This is a good question, and one I can’t give a definitive answer to!
Some experience of flying is absolutely essential before embarking on your journey to becoming a professional pilot. It gives you examples to draw from in a sponsored scheme or flight school interview, and more importantly, enables you to check you’ll enjoy your dream career before you commit your life and a huge sum of money to flying for a living! I go on about this a lot, but flying light aircraft gives you the chance to enjoy flight in its purest form, and if you don’t enjoy it, you’re unlikely to enjoy airline flying.
Firstly the positives to working towards your PPL before starting your integrated ATPL…
- You dream of a career in flying because you love flying! Working towards your PPL allows you to begin developing your skills and start the learning process early.
- In the initial stages of your flight training at flight school, you’ll find your previous experience may help, freeing up your capacity to learn new things (although not necessarily – see below!).
- The theory exams required for a PPL (there were seven under JAA, but now nine under EASA) give you a lightweight introduction into the style of the ATPL theory exams.
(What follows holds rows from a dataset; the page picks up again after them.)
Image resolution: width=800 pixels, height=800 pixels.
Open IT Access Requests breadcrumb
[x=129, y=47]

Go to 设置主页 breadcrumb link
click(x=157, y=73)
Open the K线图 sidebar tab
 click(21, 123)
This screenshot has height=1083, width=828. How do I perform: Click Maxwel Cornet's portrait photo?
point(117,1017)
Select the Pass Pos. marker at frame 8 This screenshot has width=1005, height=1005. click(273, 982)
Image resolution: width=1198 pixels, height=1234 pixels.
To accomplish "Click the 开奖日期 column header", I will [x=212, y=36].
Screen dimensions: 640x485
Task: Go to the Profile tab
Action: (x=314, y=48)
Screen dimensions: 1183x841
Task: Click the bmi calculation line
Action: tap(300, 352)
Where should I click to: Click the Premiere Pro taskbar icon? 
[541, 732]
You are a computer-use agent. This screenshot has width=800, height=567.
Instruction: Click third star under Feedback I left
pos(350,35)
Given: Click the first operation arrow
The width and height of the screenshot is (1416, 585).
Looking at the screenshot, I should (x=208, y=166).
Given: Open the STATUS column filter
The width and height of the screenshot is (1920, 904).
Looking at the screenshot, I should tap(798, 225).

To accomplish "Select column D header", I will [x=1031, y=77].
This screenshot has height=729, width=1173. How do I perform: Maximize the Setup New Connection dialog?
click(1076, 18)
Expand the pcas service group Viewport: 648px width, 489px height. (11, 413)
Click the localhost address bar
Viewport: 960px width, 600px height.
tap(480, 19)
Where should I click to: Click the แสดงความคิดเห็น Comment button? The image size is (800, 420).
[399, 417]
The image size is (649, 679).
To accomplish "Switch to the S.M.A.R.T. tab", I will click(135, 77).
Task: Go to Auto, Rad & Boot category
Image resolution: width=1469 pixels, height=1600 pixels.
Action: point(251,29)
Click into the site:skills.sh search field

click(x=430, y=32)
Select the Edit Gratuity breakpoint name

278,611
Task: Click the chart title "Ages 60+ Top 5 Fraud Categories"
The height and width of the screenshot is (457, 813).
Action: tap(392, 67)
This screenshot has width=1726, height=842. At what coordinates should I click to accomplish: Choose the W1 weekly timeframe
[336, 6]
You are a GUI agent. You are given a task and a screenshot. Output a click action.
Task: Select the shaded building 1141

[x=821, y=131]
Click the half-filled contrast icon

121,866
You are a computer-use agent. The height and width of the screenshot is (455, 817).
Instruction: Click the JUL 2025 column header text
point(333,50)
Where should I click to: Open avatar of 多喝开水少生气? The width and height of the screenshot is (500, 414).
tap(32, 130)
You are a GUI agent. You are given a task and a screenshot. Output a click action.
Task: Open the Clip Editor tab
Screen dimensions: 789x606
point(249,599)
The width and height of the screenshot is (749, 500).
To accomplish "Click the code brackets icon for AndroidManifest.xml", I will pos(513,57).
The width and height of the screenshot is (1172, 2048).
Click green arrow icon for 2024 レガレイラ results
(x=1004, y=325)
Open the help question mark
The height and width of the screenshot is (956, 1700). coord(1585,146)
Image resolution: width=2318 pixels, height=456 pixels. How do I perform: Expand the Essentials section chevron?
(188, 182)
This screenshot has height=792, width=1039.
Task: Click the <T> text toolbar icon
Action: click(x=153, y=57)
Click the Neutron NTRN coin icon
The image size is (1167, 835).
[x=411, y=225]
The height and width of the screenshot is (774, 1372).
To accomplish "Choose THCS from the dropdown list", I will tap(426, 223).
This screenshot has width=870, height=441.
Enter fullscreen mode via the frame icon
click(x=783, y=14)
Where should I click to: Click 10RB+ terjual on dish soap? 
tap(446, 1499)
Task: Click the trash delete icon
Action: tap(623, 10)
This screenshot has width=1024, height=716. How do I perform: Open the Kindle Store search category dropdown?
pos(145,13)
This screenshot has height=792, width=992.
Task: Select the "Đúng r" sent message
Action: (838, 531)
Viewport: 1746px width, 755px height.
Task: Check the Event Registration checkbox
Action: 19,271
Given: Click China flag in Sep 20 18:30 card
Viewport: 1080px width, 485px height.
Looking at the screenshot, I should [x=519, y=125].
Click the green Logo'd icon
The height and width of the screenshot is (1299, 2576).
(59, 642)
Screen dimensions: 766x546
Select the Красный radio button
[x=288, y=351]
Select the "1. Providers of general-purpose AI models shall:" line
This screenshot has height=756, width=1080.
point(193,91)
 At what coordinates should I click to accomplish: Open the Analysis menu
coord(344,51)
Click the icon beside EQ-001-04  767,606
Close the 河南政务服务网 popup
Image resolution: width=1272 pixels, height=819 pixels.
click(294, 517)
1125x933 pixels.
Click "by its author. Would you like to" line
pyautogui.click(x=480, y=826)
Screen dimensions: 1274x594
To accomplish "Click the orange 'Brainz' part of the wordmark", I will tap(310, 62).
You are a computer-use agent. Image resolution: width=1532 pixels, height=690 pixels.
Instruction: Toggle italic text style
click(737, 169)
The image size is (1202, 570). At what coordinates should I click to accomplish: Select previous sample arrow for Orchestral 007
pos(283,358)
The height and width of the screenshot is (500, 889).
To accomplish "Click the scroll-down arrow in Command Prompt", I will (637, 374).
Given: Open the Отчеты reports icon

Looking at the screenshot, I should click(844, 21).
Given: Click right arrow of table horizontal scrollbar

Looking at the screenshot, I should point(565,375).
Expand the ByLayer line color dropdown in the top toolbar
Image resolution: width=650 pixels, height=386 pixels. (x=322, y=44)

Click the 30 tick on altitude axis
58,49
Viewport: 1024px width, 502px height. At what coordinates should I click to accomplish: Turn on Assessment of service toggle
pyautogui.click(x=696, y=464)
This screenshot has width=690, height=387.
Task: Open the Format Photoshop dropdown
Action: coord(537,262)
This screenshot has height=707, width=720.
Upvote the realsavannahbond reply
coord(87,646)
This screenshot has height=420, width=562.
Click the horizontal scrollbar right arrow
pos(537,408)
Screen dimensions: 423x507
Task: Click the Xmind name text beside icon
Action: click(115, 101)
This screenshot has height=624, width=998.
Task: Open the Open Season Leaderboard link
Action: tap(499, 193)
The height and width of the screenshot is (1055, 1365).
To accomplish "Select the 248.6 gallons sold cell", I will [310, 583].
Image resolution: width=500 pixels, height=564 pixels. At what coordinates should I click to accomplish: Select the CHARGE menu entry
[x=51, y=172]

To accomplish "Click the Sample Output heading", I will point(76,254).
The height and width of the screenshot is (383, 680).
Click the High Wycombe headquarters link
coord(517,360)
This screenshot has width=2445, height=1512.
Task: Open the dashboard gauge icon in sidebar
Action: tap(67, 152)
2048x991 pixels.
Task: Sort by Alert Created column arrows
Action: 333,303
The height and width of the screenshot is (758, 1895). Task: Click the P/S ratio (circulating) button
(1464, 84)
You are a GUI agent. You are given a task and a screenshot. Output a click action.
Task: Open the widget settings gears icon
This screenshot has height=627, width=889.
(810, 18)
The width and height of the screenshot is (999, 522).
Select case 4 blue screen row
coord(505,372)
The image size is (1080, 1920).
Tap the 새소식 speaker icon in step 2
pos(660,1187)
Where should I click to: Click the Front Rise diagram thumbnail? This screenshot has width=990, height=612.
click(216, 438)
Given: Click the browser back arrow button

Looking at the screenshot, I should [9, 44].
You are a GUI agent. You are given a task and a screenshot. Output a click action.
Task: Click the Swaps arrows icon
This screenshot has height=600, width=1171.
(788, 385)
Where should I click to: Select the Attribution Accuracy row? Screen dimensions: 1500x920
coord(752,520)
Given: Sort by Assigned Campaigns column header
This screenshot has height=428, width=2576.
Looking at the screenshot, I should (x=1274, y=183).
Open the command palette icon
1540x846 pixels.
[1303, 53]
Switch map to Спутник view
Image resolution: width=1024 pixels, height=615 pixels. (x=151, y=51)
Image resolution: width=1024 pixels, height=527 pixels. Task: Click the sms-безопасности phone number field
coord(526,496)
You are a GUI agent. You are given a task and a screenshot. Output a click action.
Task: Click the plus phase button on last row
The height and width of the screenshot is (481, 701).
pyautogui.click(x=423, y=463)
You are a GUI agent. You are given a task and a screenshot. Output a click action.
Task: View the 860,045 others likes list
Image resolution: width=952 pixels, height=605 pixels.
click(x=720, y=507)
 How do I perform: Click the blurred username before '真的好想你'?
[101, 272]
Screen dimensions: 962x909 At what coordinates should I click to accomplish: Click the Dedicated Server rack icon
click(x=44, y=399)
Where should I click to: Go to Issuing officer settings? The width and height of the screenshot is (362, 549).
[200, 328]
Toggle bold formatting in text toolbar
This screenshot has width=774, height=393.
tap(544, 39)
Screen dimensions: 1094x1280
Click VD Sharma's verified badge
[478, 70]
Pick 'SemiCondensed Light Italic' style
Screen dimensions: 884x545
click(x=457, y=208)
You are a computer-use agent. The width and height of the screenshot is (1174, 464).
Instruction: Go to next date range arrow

This is particularly useful in the initial phase of ATPL groundschool, as you’ll already understand much of the material.
- Some flight schools will allow you to use some of your existing flying hours towards the total required for your integrated course. This means less flying at your chosen flight school, but there is a catch to this (see below).
- If you do your PPL at a local airfield, you’ll get a taste of general aviation in the UK. The big three flight schools do the majority of their training outside the UK, where R/T and procedures can be very different. Flying in the UK and mixing with other GA traffic gives you the chance to mix with other PPLs and develop your airmanship.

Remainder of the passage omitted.